Troll is not a replacement for I disagree.
So the average website contains about 1 thousand pages then? That seems like a lot...
Troll is not a replacement for I disagree.
the library or some government agency probably already has an archive of news programs, the library already archives news papers and magazines........ and for everybody else, there's cctv recordings.
archive.org The BL is already cooperating with a number of other organisations do the same thing thing, including the archive.org, the Smithsonian, Scottish, French, Australian, Canadian and quite few other National Libraries. archive.org has been an important technology spike for these but is not the whole solution.
Preservation BL has a legal responsibility to preserve it's archive, including this content essentially forever; which is a significant technology challenge.
Legal archive.org is essentially opt in; the BL programme is legal deposit requirement. The site content for any uk tld should be collected at least once a year. An important piece of the technology puzzle is to identify these and mange this process.
Scale The last scaling I saw placed the BL archive about two orders of magnitude larger than archive.org and growing faster. The number of new websites in .uk grows faster than the awareness of archive.org.
There are a lot of challenges
- Maintain structure and semantic context.
- Searchable Meta Data
- Searchable Content
- Re-Presentation
The title says "One Billion UK Websites" but the first sentence of the post says "4.8 million websites." Clearly, the poster is being misleading or fraudulent. Oh timothy please be consistent with your own post.
Yet they plan to copy other people's endeavours without a thought.
five-thou is five one-thousandths of an inch.
mill would be metric.
If you want access to this then pay toward the taxes that will fund it.
Thanking you in advance,
A UK taxpayer.
The BnF (French National Library) has started doing this in 2006 for a selection of .fr websites.
In 2011 they had 16.5*10^9 files.
They store content on "Petaboxes" made by the Internet Archive.
See http://www.bnf.fr/en/collections_and_services/book_press_media/a.internet_archives.html
The trolls here are just getting weirder.
I'm pretty late to this story, but let me clear up some misunderstandings for posterity's sake:
Disclosure: I've been involved in this effort for at least ten years, I'm head of ICT for one of the UK Copyright Libraries (National Library of Wales), and this story goes way back to the Primary Legislation passed by the UK in 2003, and we've been working on the practicalities of this since before that legislation was passed.
* Yes, Internet Archive and others have been archiving web sites for many years. We're using their software for capturing.
* We've been collecting and archiving web sites by agreement with the web publishers for years via the UK Web archive project.
* What's different here is that the secondary legislation has been passed (in March) that has given the UK copyright libraries the mechanism (agreed with publishers) to extend legal deposit to digital publications, which includes websites.
* This gives the legal deposit libraries the right to add to the national legal deposit collections (the collection of all published material for the UK) digital publications, including ebooks, ejournals and websites.
* Until the 6th of April 2013, we did not have the right (under normal copyright law) to take a copy of websites without permission. Previously we had to request a written agreement from each website we archived to take a copy - obviously this does not scale very far.
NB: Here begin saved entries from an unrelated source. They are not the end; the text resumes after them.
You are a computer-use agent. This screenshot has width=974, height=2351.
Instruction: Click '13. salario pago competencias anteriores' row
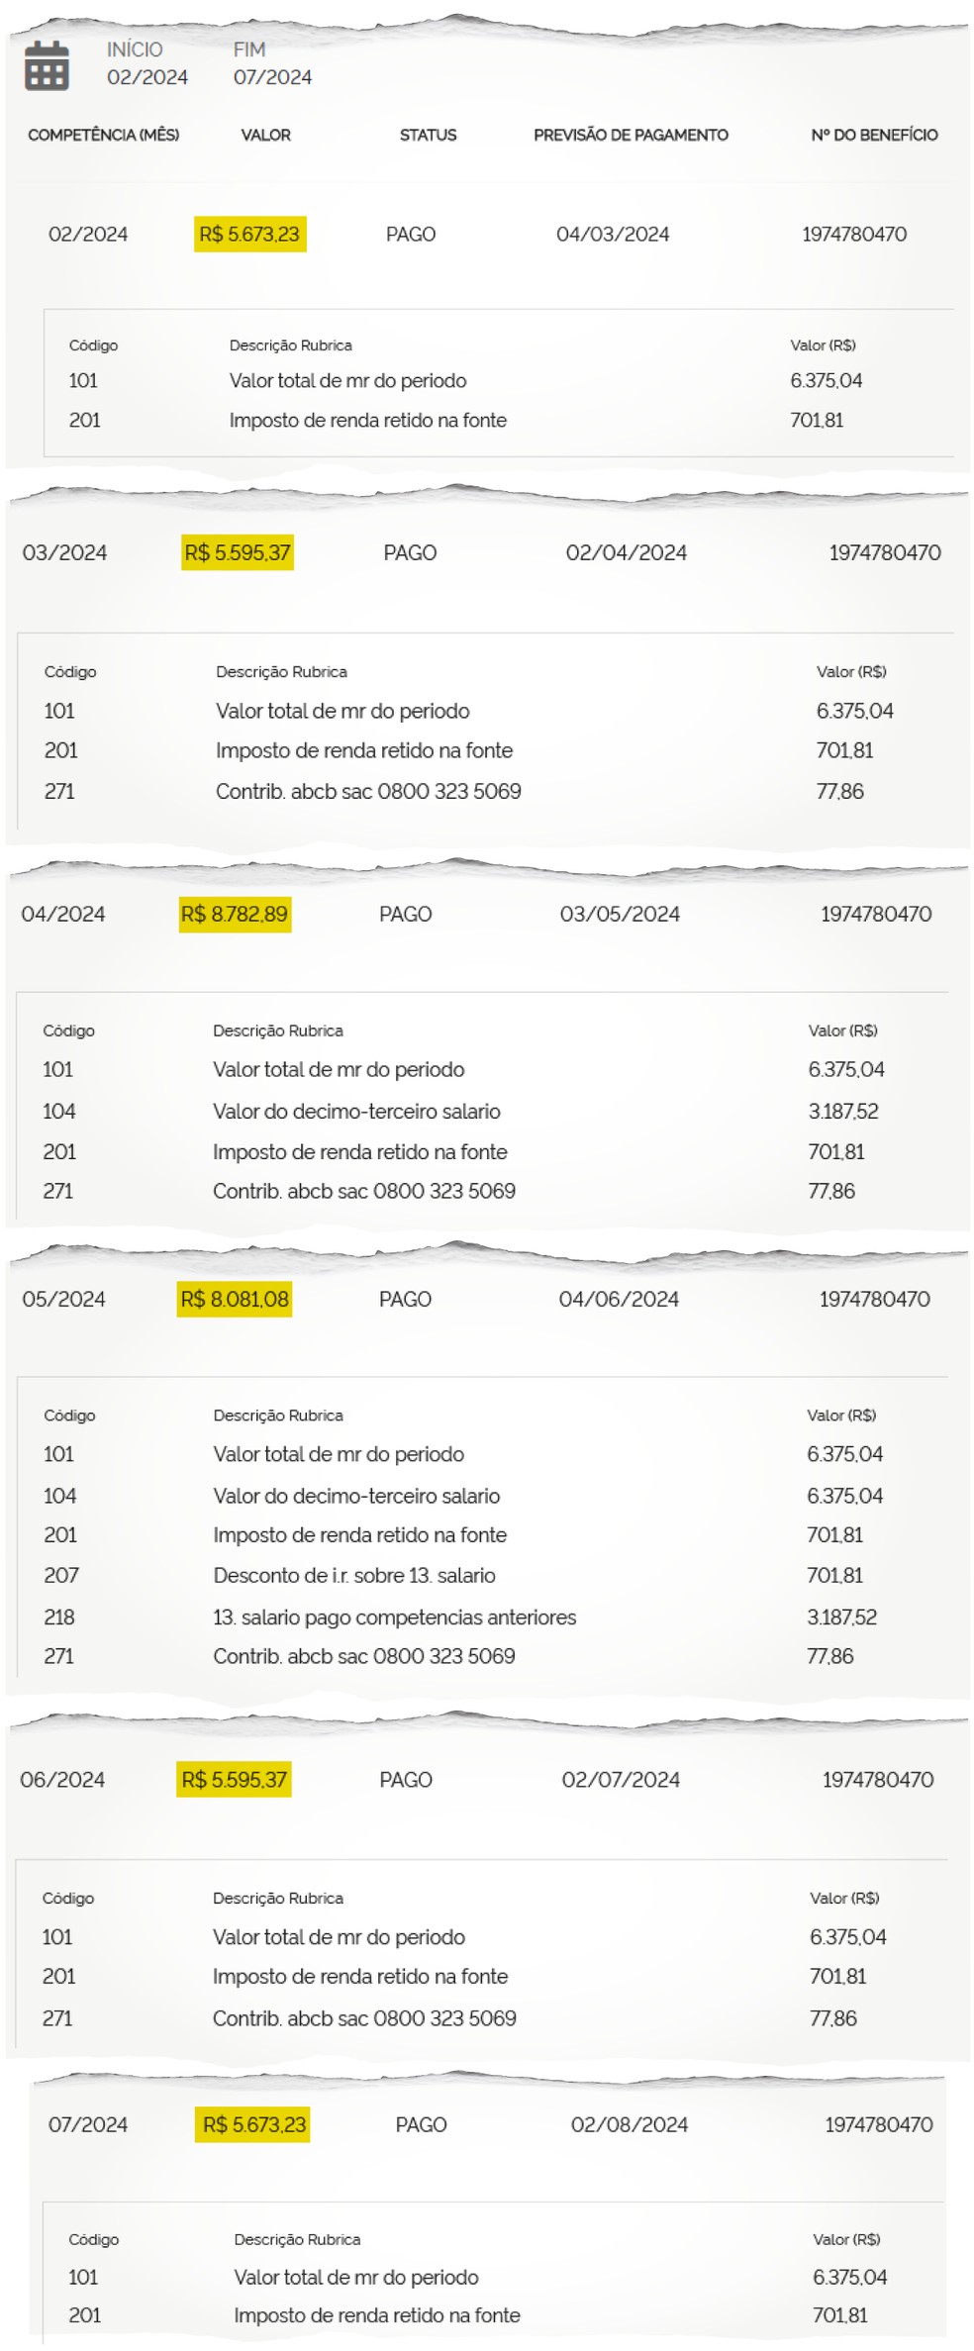click(394, 1617)
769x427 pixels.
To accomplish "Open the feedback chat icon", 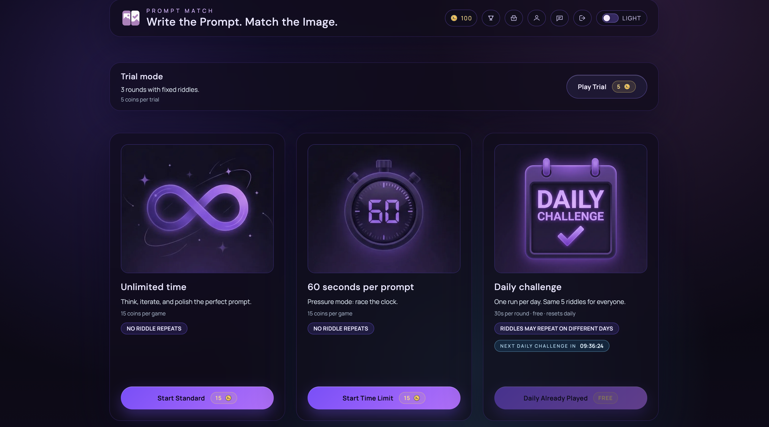I will click(x=559, y=18).
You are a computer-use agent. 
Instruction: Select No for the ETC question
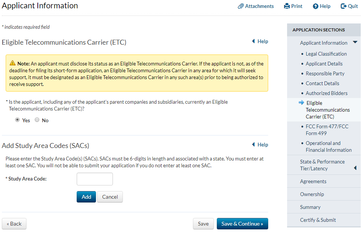[x=37, y=120]
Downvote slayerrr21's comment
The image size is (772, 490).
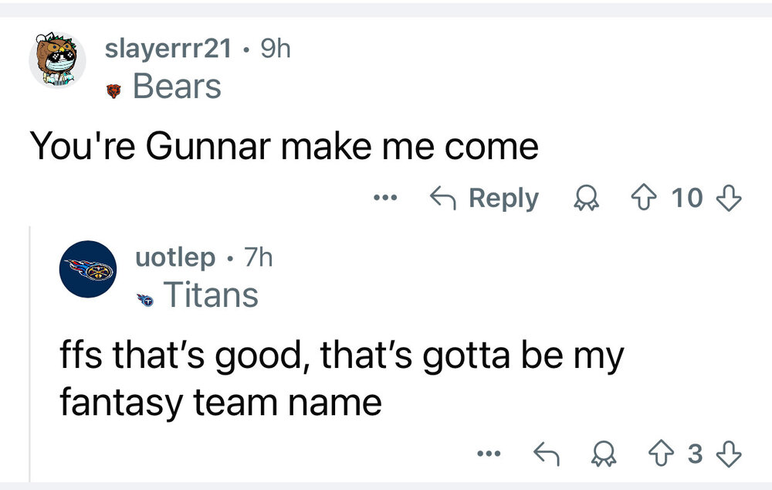coord(730,199)
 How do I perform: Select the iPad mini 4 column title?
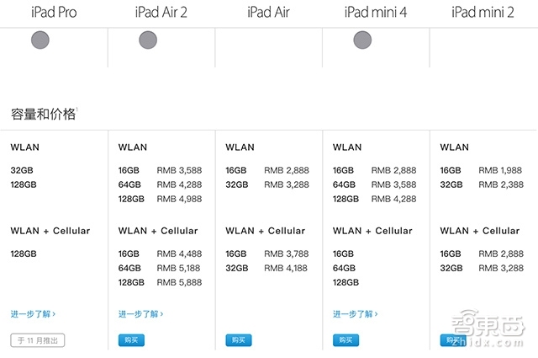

* Under the new legislation, we will be taking periodic copies of the entire .uk domain and other websites in other domains which fall under the regulation (territoriality has been difficult to define, as you may imagine).
* The difference between us and the Internet Archive is intended to be that given the status as a national collection, the material that we collect is intended to be available in perpetuity. Our print collections go back centuries, and the intention is that the digital material we collect now will also be available in centuries to come. You can read about the distributed redundant storage here.
TL;DR : this is a legal thing, not a technical thing, and it's about a lot more than websites.